As advertised on the cover, this pithy text will appeal mostly to senior psychiatry trainees preparing for postgraduate psychiatry exams. Similar in style to Essential Psychiatry [1], the format includes highly structured brief chapters broken up into demarcated sections peppered with summary boxes illustrating the main points. Like Rose's text, the way in which the information is presented clearly, succinctly and systematically is as useful as the actual information itself, and I believe it is a useful template for answering the Royal Australian and New Zealand College of Psychiatrists (RANZCP) written exam questions. The book is one of a series of volumes which bring together popular articles from the Royal College of Psychiatrists' professional development journal Advances in Psychiatric Treatment. I think it generally achieves its aim of looking at the key clinical topics relating to modern therapeutic practice and ‘balancing the realities and uncertainties of day-to-day clinical psychiatry and the aspirations of evidence-based medicine’.

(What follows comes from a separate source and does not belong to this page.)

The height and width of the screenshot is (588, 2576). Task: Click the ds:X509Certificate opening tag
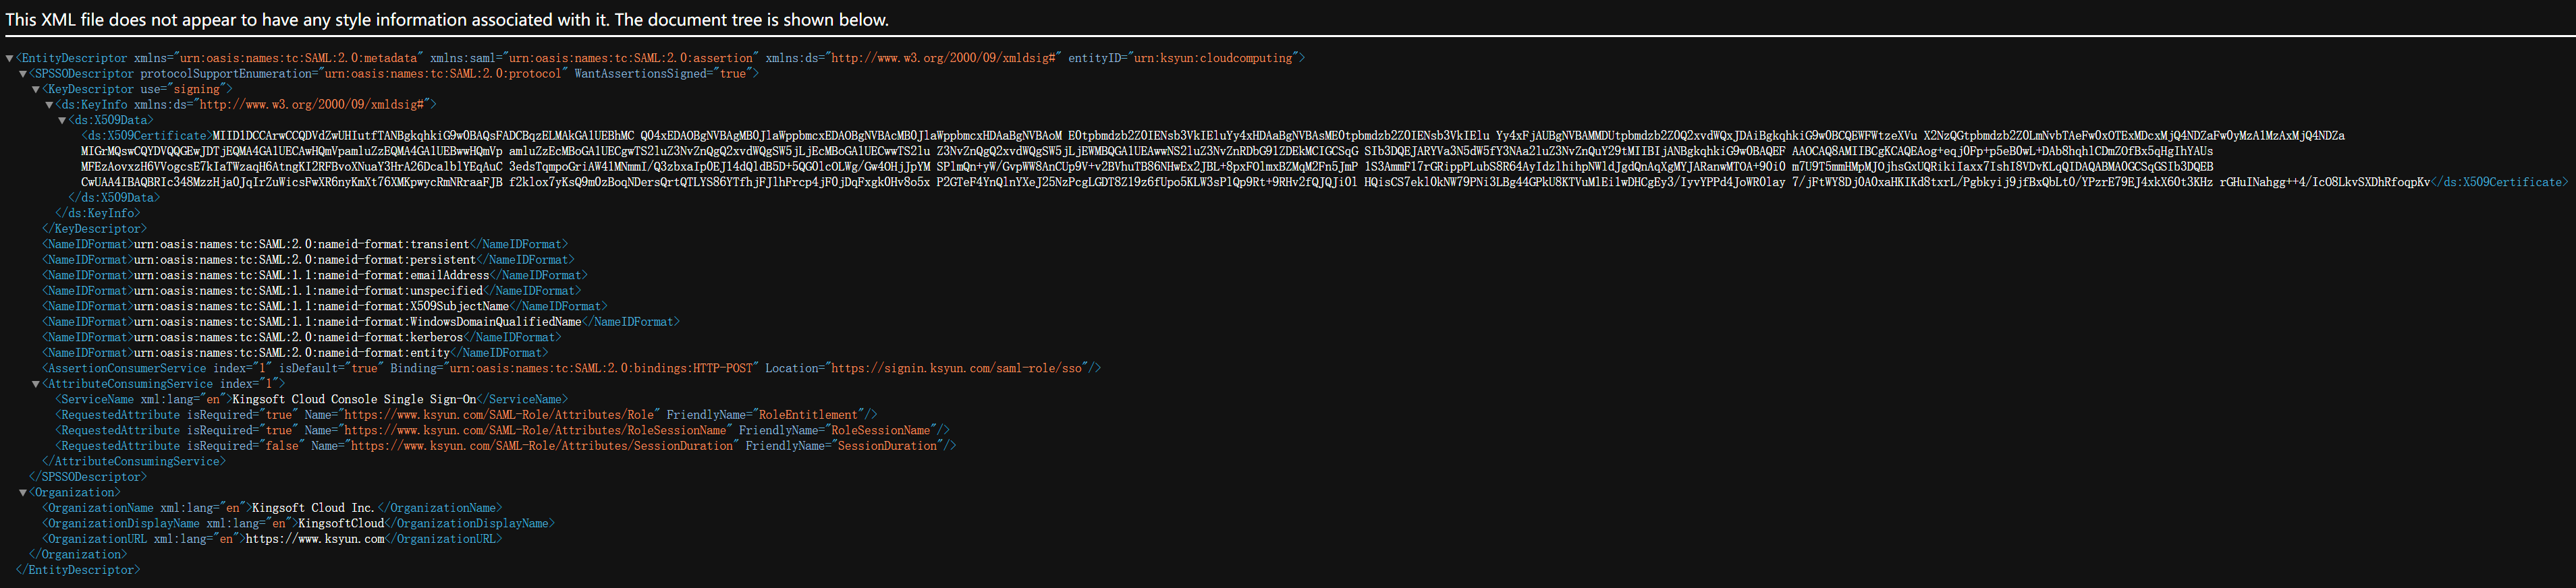click(146, 136)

This volume of the series is very much centred on what Kendell [2] calls ‘the heartland of psychiatry and the core of its clinical practice’. This will please some, but others will be concerned by the frequent reference to ‘severe mental illness’ in this context. The book focuses on practical management issues related to acutely disturbed psychiatric inpatients, looking at both pharmacological and psychosocial approaches. A strength of the book, I believe, is that many of us won't have heard of many of the authors (all British), which rings true to the editor's claim that most of them are ‘busy clinicians’ rather than widely published academics with international profiles.

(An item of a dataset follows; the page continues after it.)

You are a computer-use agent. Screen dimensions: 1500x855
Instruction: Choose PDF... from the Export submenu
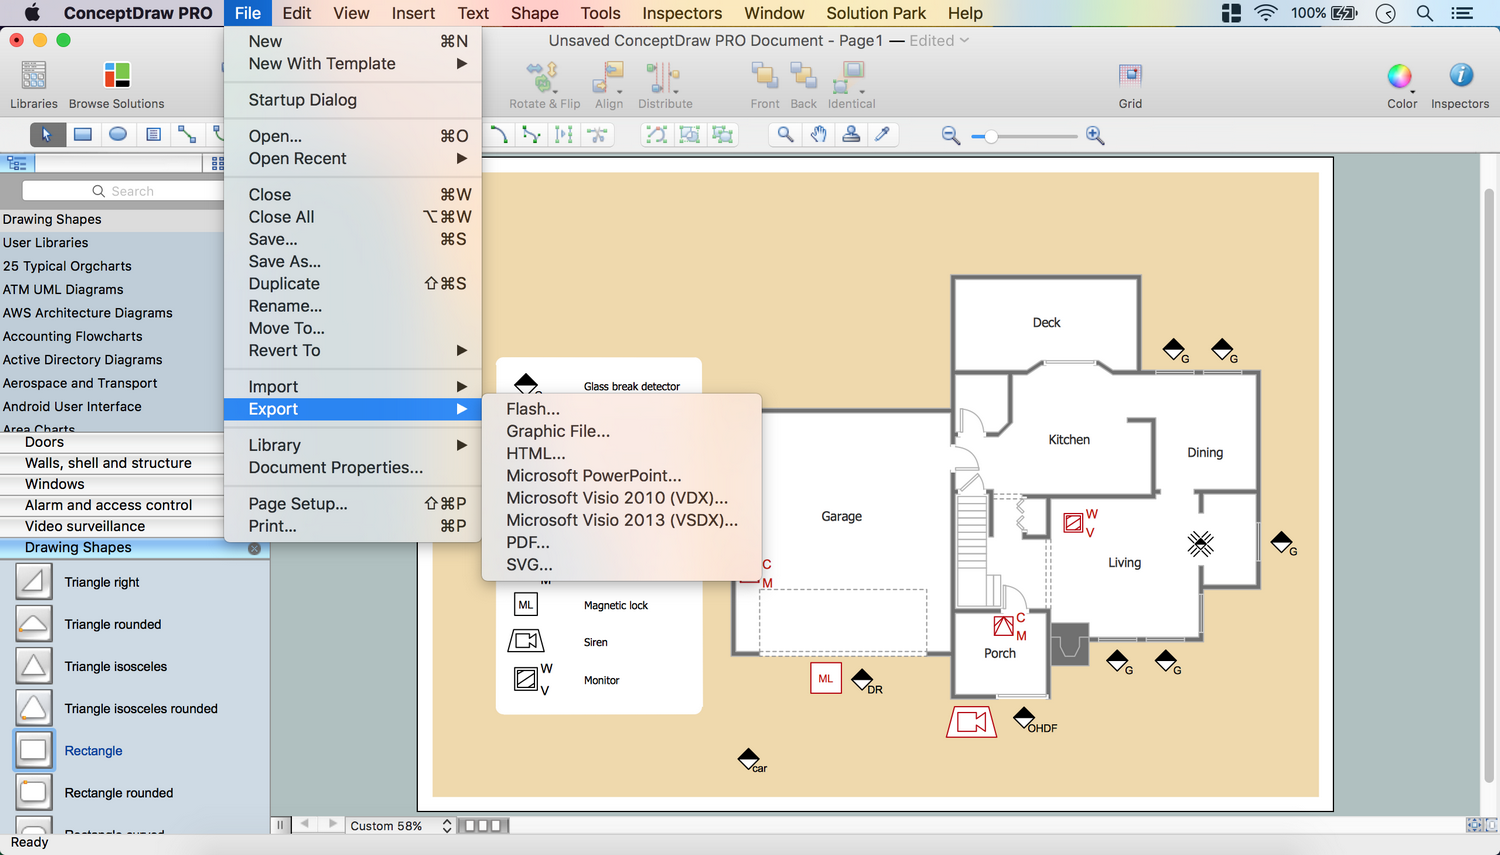528,543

Included in the book are chapters on the topical issues of comorbid substance misuse, homelessness, psychoses in elderly and postnatal patients, and learning disabilities. There are also chapters on assessing patients for fitness to be interviewed by police and preparing medicolegal reports. Many chapters give a brief account of the recent history of the terms and ideas related to the chapter's topic, in some instances describing ‘fashions’, before getting down to practicalities. I found this to be a refreshing approach since one quickly got an impression of the author's viewpoint on their subject. Other chapters are more basic literature reviews on key topics; I found the chapter on neuroleptic malignant syndrome to be particularly clear and practical.

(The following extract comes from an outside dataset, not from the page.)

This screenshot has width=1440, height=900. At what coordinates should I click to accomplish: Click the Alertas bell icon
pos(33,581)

Being a British text, some of the material is not relevant to Australian practitioners, such as the use of sulpiride and amylobarbitone and specific references to the English Mental Health Act and the British health system, health policies and certain practice routines. It is interesting, nevertheless, to have this window into day-to-day British psychiatric practice. In the clinically orientated chapters, the authors describe their routine practice, and one certainly gets the impression they are speaking from considerable personal experience. Some clinician readers will disagree with aspects of what they suggest, for instance the use of clonazepam routinely in the setting of acute phase psychosis recommended on page 32. There are commentaries by other authors on some of the chapters which often make very good points but not always, unfortunately, fully citing their sources. One such assertion on page 12, that ‘…increased proportions of agency staff are associated with increased levels of violence on a unit’ rang true with my own experience but I was disappointed by the lack of a citation.
Overall, I think this book would be a worthwhile purchase for senior trainees preparing for the RANZCP exams. Hopefully, in the future Australasian versions could be compiled.